Pongo un ejemplo: si como un trozo de un delicioso pastel y cuando estoy ya saciado le doy a mi compañero de mesa la mitad de lo que me queda, soy generoso, pero no altruista. Solamente si deseo comérmelo todo y a pesar de ello entrego la mitad, soy altruista. Por otro lado, si al comerme el pastel impido que el otro se pueda pedir uno para él (pues era el único que quedaba), soy egoísta. Pero si con ello no impido nada, simplemente actúo por amor propio.
Se dice que el altruismo es bueno (aunque le ocasione perjuicio a uno mismo) y que el egoísmo es malo (pues inflige daño ajeno). Se dice también, por lo que toca al otro par de conceptos, que la generosidad y el amor propio no tienen nada de malo, puesto que no generan perjuicio alguno.
Hasta aquí, todo normal; este conjunto de definiciones simétricas nos sirve para distinguir unas acciones de otras, para valorarlas y clasificarlas. Parece correcto proceder así. Sin embargo, hay un pequeño problema escondido entre estos conceptos. Concretamente, en uno de ellos: el altruismo.
El altruismo es confundente porque hace pensar que puede funcionar en ausencia de motivación o fin. Esto es justo lo que pensaba Kant: que el altruismo es una obligación moral absoluta e incondicionada (un imperativo categórico, según su denominación). Al implicar un sacrificio por parte de quien lo practica, da la sensación de que quien actúa de modo altruista no obtiene nada a cambio. Y por eso, porque a menudo el altruista no sale bien parado en ningún sentido, el verdadero altruista es un tipo humano revestido de una sustancia heroica, de un aura de santidad que lo convierte en admirable, incluso en venerable, dado su carácter excepcional. Es alguien que, de algún modo, se sacrifica como hizo Jesús en la cruz.

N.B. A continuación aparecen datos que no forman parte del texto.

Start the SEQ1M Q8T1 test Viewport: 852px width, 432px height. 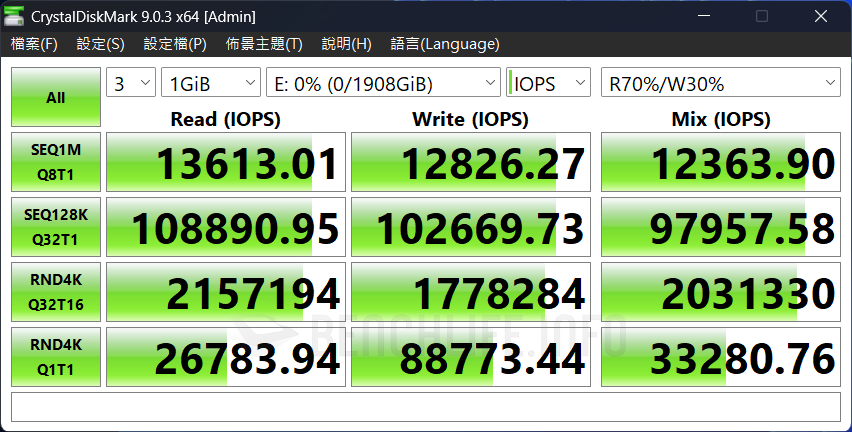tap(56, 162)
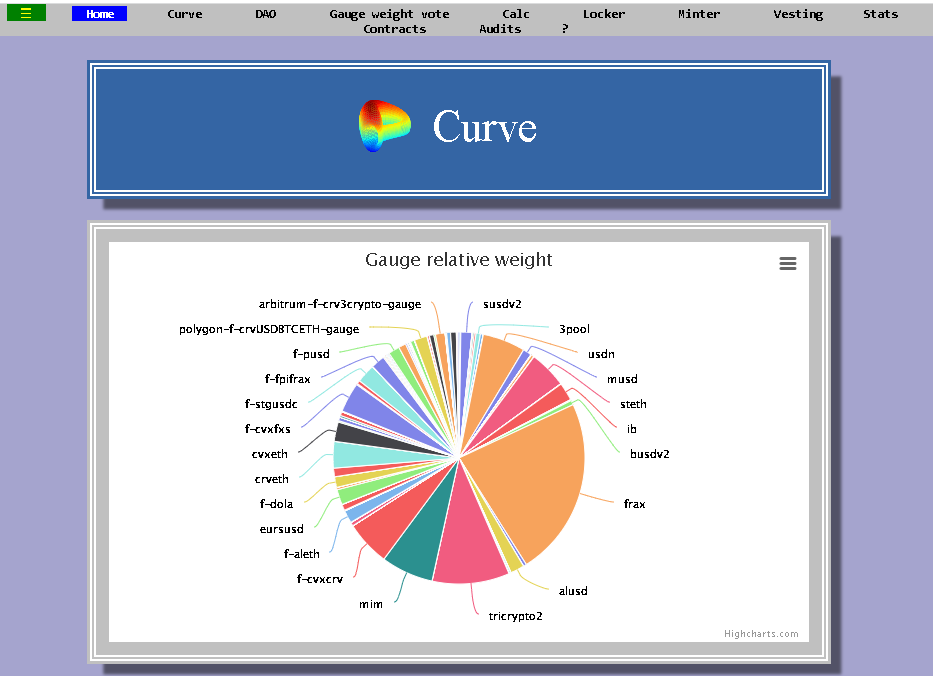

El problema está en que los sacrificios altruistas no son, como pensaba Kant, absolutos o incondicionados. Más bien lo que ocurre es que el altruista sacrifica un interés privado por otro. Simplemente, su acción cambia de motivo o interés. El interés propio es sacrificado en aras de una recompensa mayor. Quizá sea el deseo de ser visto y admirado como persona virtuosa, quizá sea un deseo de perfeccionamiento moral… siempre hay una recompensa esperada. Kant lo sabía, aunque no lo quería admitir; no obstante, aceptó que dicha recompensa pudiera darse en otro mundo. Por eso dejó escrito que los seres humanos postulan la esperanza en un más allá donde los virtuosos (que a menudo no han sido felices) serán finalmente recompensados por Dios, y a esa unión postrera entre virtud y felicidad la llamó el Bien Supremo.

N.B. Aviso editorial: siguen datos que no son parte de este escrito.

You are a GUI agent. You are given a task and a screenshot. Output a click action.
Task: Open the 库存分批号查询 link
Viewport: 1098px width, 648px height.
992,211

Pero es en este mundo donde radica el interés de todas las acciones. Incluso las más llamativamente heroicas acciones del altruismo se realizan por algún motivo, aunque sea un vago e inconsciente deseo de ser considerado mejor persona. Ahora bien, en este tema la verdadera pregunta no es si hay o no hay algún interés individual motivando subrepticiamente la acción altruista, sino si es que acaso está mal que lo haya.